Associações que representam pessoas com transtorno do espectro autista (TEA) pediram ao Ministério dos Direitos Humanos e Cidadania providências contra uma prática disseminada no setor privado de saúde, pela qual o paciente passa muitas horas por dia em clínicas, sem que tenha retornos no desenvolvimento.

As associações dizem, ainda, que a prática de submeter pessoas autistas a longas jornadas terapêuticas, muitas vezes excedendo 40 horas semanais, caracteriza uma “forma moderna de regime manicomial”.

“Embora não envolva confinamento físico, como nos antigos manicômios, essa imposição de horas excessivas de terapia exerce um controle desproporcional sobre a vida desses indivíduos”, diz Guilherme de Almeida, presidente da Associação Nacional Para Inclusão das Pessoas Autistas (Autistas Brasil).

A associação encabeça a denúncia na Associação Brasileira para Ação dos Direitos das Pessoas Autistas (Abraça) e na Vidas Negras com Deficiência Importam (VNDI).

Almeida, que é autista, formado em direito, pesquisador da Unicamp e integrante do Projeto de Neurodiversidade da Universidade de Stanford, explica que à medida que uma criança passa por um tratamento no qual precisa ficar longas horas diárias em uma clínica, ela perde a oportunidade de sociabilização, o acesso à educação e até de lazer.

O alvo principal da denúncia é a Análise do Comportamento Aplicada (Aba), técnica amplamente disseminada como o tratamento mais eficaz para crianças autistas.

“Essa abordagem é comumente justificada sob o argumento de que uma maior quantidade de horas de intervenção terapêutica resulta em melhores resultados de desenvolvimento.
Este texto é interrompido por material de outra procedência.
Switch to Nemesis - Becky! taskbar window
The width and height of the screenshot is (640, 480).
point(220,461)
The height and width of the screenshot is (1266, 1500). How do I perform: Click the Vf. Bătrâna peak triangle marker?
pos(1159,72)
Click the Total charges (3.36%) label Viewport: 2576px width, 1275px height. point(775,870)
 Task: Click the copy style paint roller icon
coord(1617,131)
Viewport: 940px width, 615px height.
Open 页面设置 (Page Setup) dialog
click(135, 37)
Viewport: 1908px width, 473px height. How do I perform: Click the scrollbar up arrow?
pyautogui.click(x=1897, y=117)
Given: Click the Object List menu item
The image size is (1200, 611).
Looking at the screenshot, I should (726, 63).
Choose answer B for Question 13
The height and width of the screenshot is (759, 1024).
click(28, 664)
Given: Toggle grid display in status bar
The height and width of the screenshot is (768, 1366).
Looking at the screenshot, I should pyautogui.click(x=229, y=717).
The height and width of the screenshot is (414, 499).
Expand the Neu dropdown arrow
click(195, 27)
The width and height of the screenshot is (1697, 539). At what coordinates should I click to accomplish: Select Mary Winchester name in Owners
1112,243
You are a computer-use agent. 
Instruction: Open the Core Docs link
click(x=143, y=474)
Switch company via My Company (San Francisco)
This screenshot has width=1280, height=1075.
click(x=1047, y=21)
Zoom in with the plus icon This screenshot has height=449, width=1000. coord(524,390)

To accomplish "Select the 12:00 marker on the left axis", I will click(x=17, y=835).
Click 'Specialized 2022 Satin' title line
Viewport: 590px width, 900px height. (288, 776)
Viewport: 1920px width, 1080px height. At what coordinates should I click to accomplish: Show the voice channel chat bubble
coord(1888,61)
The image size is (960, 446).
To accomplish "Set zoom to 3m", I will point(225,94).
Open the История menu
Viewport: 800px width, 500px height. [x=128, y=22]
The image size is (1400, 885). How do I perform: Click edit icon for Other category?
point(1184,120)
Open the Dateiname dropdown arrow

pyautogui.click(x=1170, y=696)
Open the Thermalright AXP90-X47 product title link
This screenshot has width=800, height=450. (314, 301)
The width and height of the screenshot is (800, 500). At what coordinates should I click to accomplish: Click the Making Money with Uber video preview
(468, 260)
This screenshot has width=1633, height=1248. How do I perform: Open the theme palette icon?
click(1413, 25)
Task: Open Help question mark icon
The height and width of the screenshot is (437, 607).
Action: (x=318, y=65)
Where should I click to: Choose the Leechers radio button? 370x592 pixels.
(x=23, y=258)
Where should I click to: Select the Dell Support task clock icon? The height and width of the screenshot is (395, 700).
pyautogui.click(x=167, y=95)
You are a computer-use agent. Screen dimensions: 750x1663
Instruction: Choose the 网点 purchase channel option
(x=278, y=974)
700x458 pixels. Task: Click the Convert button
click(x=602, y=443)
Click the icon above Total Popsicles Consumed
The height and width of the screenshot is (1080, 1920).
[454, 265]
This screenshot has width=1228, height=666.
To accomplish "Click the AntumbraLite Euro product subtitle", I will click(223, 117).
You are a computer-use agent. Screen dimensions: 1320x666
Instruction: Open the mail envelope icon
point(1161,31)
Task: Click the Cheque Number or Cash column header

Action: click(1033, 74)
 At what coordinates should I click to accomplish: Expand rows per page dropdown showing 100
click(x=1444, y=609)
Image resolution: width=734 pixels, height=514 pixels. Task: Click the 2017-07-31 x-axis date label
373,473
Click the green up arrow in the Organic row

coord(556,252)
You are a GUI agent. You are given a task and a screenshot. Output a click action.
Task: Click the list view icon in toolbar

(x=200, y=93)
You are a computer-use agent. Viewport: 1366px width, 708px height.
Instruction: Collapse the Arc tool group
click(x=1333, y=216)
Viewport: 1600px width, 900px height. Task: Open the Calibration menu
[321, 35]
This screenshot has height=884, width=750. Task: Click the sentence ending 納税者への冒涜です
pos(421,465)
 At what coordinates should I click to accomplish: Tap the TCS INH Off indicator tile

Contudo, tal justificativa não leva em consideração as necessidades individuais, o direito à autodeterminação e a dignidade da pessoa autista, forçando-a a adequar-se a comportamentos e expectativas neurotípicas”, diz Almeida.

As associações criticam a falta de regulamentação no setor e a ampla disseminação do Aba como um “tratamento para os autistas”, o que abre caminho para que a indústria da saúde ganhe dinheiro com essa terapia. “Hoje mutas vezes fazem um curso de duas semanas e começam a vender como produto”, diz.

“A criança autista não oralizada pode precisar de uma fono [fonoaudióloga], de uma TO [terapia ocupacional], ou seja, vai depender do desafio que ela tem. Se ela tem um desafio com alimentação, ela pode precisar de um nutricionista. Não existe isso de tratamento para autista, e sim, tratamento para as dificuldades que ele tem”, diz Almeida.

No Sistema Único de Saúde (SUS), Almeida cita que o atendimento vai depender de uma avaliação multidisciplinar que considerar as necessidades daquela criança. No entanto, quando uma família entra na Justiça pedindo a terapia com base na Aba, muitas vezes o juiz atende ao pedido.

Sobre a regulamentação, Almeida diz que a “validação do tratamento é fraca, tanto é que recentemente a associação norte-americana de medicina retirou a Aba das suas técnicas de referência”, diz.

No ano passado, a Associação Médica Americana (AMA) retirou seu apoio à Aba como único e mais eficiente tratamento para os pacientes diagnosticados com transtorno do espectro autista, ao considerar crescentes críticas ao tratamento.

CNN ainda aguarda resposta da Associação Nacional de Saúde (ANS) e do Ministério dos Direitos Humanos e Cidadania.

CNN também tentou contato com especialistas do assunto no Conselho Federal de Psicologia e no Instituto Par, que indicou o Conselho Regional de Psicologia de São Paulo. Nenhuma das entidades respondeu com indicação de porta-voz para entrevista.